Newsletter June 6/01 - Susan Van Dueck

Glycemic Index
of Foods

The Low Glycemic Index Diet

  1. Farming Introduced Excess Carbohydrate Consumption

  2. Why Carbohydrates Can Cause Health Problems

  3. The Insulin Factor

  4. Big Business Makes Money from Carbohydrates

  5. A Different Food Pyramid

  6. The Nasty Story of Puffed Wheat

  7. Recommendations

  8. Recipe: Potato Skins

  9. References

Farming Introduced Excess Carbohydrate Consumption

Did you ever wonder when our health began to decline? It didn't just start with the onset of chemical farming, pollution, and genetically engineered foods. It began thousands of years ago. For 2 million years humans ate a diet consisting mainly of meat, fat, nuts and berries. It is only in the last 8,000 years that we have learned to farm.

It is well documented that with the consumption of grains our health declined. When anthropologists examined the bones of our ancestors they could tell the difference between the hunter-gatherers (protein eaters) and the farmers (mainly carbohydrate eaters). The hunter-gatherers had strong bones and teeth and were relatively tall, whereas the farmers had signs of inhibited growth and tooth decay.

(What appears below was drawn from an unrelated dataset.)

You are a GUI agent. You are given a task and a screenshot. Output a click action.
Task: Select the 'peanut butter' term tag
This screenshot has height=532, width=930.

For example, ancient Egyptians ate a low fat diet consisting of large amounts of whole grains, fresh fruits and vegetables, as well as some fish and fowl. When the remains of Egyptian mummies were examined, paleopathologists found arteries choked with cholesterol that were often calcified, exhibiting an advanced stage of atherosclerosis. Many subjects had arteries that were scarred and thickened, indicating the presence of high blood pressure.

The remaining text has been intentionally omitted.